By Victoria Gill
Science and nature reporter, BBC News
Up close: goats rely a great deal on their sense of smell to recognise each other
Goats are able to recognise the voices of their very young kids, and differentiate them from other animals' offspring, according to researchers.
A mother goat is able to pick out her own baby from its voice alone by the time the kid is just five days old.
Researchers from Queen Mary, University of London played recordings of kids' bleats to female goats and studied their responses.
They report their findings in the journal Animal Cognition.
Dr Elodie Briefer, who led the research, was surprised to find that the animals were able to pick out their own kids' voices.
"A mother and kid rely a lot on smell to recognise one another and, in the wild, during the first week of their lives, the animals hide in vegetation and don't call much. It's a strategy they use to avoid predators," she explained to BBC News.
"The mothers call to the kids when they want them to come and feed, so we expected that kids would recognise the mothers voices, but not vice versa."

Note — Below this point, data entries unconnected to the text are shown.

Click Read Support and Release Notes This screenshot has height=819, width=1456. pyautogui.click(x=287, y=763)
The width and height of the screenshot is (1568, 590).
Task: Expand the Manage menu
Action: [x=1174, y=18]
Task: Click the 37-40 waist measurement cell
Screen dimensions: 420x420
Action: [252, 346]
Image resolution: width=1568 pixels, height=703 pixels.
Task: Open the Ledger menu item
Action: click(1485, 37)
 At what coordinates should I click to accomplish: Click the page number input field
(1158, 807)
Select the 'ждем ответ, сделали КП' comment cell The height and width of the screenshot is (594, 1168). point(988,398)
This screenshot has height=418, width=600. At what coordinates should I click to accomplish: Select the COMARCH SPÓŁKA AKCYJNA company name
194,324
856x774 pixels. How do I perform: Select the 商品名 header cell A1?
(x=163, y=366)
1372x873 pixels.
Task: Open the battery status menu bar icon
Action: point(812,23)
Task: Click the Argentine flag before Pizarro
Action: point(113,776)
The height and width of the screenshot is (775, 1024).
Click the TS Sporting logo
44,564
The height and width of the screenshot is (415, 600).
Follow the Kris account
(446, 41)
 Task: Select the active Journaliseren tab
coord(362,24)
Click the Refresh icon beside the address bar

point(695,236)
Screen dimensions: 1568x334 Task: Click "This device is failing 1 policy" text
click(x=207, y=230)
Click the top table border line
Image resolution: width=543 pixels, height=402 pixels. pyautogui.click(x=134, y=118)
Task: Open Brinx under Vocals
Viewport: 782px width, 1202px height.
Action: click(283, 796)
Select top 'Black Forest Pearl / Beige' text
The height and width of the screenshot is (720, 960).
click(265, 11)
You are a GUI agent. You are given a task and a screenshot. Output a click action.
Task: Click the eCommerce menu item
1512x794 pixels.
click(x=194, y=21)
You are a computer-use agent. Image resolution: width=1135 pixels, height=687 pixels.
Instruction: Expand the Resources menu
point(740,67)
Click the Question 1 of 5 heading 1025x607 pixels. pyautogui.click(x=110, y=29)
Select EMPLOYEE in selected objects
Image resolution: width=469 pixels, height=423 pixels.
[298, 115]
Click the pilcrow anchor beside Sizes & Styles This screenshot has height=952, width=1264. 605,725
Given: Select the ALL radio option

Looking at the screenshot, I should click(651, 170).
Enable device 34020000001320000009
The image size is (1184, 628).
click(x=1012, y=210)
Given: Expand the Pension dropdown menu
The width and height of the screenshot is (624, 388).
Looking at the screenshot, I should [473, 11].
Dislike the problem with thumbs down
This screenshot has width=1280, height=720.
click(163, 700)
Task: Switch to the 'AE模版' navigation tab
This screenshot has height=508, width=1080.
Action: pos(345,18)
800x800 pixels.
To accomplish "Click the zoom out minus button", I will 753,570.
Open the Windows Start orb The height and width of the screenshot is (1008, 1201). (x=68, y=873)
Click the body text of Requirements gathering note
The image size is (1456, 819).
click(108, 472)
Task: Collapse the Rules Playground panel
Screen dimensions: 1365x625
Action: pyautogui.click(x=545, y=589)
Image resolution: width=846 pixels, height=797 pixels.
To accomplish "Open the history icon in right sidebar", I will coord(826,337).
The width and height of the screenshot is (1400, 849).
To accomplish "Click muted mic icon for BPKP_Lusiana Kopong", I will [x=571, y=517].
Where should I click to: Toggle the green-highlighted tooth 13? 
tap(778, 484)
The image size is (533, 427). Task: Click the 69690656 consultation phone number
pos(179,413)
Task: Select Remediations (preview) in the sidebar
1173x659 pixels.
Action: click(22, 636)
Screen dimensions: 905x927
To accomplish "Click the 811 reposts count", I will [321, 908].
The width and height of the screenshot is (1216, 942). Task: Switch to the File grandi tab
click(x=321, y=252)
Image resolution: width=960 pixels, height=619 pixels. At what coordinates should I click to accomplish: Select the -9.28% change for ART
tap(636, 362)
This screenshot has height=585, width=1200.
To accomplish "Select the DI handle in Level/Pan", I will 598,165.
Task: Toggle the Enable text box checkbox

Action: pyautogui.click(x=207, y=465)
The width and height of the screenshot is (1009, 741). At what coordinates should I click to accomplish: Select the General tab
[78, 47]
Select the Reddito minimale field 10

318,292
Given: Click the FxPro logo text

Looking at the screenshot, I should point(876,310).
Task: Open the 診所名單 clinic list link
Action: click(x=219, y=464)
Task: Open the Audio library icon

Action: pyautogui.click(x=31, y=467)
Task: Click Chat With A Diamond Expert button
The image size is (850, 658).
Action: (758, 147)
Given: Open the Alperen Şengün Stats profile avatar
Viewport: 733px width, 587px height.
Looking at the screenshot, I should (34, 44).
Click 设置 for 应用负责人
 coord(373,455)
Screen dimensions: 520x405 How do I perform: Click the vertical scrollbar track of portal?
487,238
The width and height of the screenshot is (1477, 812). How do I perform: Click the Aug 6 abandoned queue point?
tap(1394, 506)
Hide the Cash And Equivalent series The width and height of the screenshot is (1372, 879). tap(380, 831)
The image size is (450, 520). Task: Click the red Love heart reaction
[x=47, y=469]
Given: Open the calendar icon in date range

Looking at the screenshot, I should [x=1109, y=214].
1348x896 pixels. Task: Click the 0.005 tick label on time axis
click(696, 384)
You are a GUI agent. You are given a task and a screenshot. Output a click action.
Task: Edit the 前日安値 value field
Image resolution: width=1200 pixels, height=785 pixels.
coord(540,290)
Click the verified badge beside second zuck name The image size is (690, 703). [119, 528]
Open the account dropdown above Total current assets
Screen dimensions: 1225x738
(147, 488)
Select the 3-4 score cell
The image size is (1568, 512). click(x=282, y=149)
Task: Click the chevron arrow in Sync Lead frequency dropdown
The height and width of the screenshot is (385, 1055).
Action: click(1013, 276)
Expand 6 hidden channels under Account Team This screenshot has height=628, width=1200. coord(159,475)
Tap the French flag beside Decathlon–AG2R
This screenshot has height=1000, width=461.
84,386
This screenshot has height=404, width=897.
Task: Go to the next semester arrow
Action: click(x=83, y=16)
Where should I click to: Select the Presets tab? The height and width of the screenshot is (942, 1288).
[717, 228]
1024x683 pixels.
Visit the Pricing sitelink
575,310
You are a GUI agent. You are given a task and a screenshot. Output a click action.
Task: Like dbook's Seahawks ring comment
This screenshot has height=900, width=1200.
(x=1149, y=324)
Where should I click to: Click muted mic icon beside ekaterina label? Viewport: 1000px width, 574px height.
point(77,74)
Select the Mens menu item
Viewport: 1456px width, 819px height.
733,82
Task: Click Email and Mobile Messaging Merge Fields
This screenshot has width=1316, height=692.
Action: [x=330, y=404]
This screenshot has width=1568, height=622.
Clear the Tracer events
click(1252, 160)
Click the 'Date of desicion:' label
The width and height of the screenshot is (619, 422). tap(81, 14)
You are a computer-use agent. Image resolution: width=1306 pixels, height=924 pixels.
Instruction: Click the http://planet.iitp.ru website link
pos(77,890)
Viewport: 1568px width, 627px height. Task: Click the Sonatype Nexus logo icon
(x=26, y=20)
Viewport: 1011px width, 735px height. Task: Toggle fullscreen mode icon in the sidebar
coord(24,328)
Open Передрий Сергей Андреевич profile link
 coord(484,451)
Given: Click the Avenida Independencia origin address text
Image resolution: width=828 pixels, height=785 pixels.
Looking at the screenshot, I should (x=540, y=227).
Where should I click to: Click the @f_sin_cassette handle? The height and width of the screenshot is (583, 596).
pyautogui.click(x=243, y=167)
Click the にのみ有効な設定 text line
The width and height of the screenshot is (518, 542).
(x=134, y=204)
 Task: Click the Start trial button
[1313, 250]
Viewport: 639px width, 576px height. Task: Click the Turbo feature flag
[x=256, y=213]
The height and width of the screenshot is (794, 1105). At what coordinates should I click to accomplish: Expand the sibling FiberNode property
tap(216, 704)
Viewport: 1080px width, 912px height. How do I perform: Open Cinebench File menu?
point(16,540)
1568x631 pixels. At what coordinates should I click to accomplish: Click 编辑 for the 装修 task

Dr Briefer's colleague, Alan McElligott, recently discovered that this was the case for fallow deer, which also adopt this anti-predator "hiding" strategy, although they do not belong to the same family of species as goats.
She and her team recorded and played back young kids' calls to the female goats at White Post Farm in Nottinghamshire, UK, and recorded their responses.
"We played the [mother] goats recordings of their own kids and those of other kids that were exactly the same age," she explained.
"Even [when the calls came from] kids that were five to six days old, we could see the mothers responding more to the voices of their own babies."
Hearing the voice of their own offspring, the females would react much faster - looking towards the speaker that the sound was coming from, moving around and calling in response.
The scientists say that understanding how domestic livestock behave and communicate is very important for good animal welfare.
"This helps us understand just how smart these animals are," said Dr Briefer. "Farmers might be able to adapt their own practices to accommodate this natural behaviour."